### Target pointing data
╔══

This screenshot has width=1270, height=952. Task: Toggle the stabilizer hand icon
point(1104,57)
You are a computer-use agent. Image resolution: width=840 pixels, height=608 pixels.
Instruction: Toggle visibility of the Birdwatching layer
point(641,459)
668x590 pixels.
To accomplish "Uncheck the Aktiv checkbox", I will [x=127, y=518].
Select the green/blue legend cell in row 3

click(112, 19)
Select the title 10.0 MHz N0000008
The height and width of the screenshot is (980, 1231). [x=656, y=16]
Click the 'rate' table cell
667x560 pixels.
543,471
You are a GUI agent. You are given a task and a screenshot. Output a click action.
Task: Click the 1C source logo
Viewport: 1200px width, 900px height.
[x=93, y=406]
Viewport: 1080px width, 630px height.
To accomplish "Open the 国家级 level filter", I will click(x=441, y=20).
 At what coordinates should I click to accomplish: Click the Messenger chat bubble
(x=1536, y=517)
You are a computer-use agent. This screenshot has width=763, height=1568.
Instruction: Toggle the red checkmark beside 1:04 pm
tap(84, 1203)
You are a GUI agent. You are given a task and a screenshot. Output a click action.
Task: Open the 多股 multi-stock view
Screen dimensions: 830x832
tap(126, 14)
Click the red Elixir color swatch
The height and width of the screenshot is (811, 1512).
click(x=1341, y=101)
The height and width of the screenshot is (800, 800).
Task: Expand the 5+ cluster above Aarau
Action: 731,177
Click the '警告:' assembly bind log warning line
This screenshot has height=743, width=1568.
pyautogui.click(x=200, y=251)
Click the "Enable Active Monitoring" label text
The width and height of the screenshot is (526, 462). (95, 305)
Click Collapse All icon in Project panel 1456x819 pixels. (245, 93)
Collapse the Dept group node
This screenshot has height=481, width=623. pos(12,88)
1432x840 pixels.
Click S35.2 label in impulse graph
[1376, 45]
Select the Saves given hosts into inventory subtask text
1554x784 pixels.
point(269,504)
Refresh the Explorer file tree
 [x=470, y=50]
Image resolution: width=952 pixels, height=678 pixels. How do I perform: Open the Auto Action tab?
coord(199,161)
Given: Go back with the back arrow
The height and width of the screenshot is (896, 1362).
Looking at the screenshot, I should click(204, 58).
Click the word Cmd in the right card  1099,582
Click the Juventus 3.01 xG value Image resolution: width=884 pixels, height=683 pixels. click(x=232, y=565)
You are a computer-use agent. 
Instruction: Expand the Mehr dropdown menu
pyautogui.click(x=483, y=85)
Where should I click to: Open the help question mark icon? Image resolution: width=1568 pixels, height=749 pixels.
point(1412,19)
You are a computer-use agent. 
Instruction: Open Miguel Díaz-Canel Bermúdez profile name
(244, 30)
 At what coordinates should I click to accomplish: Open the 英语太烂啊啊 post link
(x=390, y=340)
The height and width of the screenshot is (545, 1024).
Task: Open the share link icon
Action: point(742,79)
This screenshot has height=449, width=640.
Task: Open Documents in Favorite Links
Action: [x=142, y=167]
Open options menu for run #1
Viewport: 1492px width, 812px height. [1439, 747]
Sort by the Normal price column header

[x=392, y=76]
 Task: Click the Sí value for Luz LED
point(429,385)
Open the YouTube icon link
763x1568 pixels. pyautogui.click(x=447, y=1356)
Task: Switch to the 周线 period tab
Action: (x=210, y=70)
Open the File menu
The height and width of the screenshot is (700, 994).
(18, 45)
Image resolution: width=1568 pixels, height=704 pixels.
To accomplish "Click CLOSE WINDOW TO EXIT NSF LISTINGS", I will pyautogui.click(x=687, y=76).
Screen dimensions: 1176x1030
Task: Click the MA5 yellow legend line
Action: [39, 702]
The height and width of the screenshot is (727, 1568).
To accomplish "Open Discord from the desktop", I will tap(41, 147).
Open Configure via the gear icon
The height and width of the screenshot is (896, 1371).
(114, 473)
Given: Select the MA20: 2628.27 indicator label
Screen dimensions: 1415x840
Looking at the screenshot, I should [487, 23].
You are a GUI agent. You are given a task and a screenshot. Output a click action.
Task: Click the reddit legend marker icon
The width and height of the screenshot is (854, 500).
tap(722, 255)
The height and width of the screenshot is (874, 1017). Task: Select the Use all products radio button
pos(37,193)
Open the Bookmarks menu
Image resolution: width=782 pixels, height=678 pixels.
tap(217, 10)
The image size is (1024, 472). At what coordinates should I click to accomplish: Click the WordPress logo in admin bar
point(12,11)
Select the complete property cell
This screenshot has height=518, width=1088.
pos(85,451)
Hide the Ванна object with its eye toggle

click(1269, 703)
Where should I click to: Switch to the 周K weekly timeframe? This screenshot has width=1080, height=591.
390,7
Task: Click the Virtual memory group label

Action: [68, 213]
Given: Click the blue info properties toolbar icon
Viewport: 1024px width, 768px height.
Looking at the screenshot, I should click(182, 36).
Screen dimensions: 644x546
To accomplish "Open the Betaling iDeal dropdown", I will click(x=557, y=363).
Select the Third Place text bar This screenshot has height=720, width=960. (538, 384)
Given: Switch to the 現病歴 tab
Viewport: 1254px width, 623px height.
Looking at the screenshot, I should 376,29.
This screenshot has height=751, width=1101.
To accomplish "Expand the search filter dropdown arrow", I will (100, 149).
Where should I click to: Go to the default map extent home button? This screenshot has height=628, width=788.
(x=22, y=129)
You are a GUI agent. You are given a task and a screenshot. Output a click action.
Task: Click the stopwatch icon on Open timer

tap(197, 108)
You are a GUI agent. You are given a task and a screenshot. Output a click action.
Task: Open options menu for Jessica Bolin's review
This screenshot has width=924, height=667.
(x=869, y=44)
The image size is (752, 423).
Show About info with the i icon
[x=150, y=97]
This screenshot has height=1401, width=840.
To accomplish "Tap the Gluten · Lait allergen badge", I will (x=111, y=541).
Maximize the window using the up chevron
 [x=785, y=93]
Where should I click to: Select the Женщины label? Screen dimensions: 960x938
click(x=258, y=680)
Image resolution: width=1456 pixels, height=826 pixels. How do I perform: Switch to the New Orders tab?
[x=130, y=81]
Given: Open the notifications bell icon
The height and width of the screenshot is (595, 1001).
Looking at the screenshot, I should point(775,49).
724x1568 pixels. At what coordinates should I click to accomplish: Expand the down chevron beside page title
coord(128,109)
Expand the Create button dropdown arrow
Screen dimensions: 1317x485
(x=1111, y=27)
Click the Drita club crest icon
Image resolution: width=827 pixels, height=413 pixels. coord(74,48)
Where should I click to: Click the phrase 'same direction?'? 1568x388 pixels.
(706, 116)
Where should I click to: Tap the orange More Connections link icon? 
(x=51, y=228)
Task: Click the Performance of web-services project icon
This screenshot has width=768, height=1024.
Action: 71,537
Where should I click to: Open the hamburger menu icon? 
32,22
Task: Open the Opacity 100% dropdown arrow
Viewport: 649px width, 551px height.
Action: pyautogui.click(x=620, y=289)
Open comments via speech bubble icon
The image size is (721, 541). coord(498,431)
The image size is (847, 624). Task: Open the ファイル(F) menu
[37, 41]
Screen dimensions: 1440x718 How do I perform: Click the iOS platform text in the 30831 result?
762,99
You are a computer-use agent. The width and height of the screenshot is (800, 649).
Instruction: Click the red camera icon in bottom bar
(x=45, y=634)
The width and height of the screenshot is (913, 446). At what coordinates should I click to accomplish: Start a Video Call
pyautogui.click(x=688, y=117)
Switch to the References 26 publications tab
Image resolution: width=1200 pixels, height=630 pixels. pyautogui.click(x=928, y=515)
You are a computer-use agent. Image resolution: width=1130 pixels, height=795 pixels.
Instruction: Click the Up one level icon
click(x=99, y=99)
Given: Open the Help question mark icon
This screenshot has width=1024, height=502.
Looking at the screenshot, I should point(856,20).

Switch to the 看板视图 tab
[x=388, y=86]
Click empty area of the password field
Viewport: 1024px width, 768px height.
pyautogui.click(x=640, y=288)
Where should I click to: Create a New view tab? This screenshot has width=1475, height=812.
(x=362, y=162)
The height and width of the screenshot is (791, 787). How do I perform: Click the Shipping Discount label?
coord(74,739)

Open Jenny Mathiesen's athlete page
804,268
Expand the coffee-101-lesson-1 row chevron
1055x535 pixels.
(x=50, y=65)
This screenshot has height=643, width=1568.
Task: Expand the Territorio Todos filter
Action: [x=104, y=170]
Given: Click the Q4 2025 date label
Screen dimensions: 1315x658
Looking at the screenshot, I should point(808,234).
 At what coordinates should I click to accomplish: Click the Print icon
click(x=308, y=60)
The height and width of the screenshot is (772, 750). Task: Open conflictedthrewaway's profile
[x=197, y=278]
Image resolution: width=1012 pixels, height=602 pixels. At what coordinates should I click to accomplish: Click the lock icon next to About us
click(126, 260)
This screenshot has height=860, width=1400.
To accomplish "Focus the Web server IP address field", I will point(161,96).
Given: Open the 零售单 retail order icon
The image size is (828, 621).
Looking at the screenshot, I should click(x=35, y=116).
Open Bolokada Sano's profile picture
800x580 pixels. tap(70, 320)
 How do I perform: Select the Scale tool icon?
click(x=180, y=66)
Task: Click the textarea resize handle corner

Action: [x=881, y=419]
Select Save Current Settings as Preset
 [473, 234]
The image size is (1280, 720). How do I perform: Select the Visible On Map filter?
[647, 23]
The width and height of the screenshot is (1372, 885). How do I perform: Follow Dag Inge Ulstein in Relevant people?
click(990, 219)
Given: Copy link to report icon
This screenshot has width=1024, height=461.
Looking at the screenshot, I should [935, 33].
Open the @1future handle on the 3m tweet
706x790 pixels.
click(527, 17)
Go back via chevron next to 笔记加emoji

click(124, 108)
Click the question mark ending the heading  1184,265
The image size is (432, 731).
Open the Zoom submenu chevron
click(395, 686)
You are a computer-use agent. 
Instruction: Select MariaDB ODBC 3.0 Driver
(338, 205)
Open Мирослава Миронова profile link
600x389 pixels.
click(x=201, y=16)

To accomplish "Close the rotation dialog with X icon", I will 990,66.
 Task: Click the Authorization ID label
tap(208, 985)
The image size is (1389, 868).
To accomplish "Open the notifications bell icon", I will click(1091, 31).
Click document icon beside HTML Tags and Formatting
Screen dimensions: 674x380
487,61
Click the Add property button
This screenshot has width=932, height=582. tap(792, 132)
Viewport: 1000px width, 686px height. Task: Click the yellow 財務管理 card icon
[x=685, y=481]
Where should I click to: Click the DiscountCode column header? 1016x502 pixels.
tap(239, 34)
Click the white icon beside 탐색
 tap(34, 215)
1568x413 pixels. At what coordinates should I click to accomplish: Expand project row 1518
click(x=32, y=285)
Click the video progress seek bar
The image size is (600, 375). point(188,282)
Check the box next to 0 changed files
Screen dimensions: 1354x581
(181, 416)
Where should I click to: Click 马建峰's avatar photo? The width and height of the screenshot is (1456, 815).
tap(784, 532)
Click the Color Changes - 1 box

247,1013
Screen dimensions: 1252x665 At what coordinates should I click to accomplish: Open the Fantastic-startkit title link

╚══

### TO BE DONE
Copy the lines word for word, starting at the line that contains "Collapse the Dept group node" and ending after the line that contains "Looking at the screenshot, I should click(204, 58).".

### EXERCISE RESPONSE
Collapse the Dept group node
This screenshot has height=481, width=623. pos(12,88)
1432x840 pixels.
Click S35.2 label in impulse graph
[1376, 45]
Select the Saves given hosts into inventory subtask text
1554x784 pixels.
point(269,504)
Refresh the Explorer file tree
 [x=470, y=50]
Image resolution: width=952 pixels, height=678 pixels. How do I perform: Open the Auto Action tab?
coord(199,161)
Given: Go back with the back arrow
The height and width of the screenshot is (896, 1362).
Looking at the screenshot, I should click(204, 58).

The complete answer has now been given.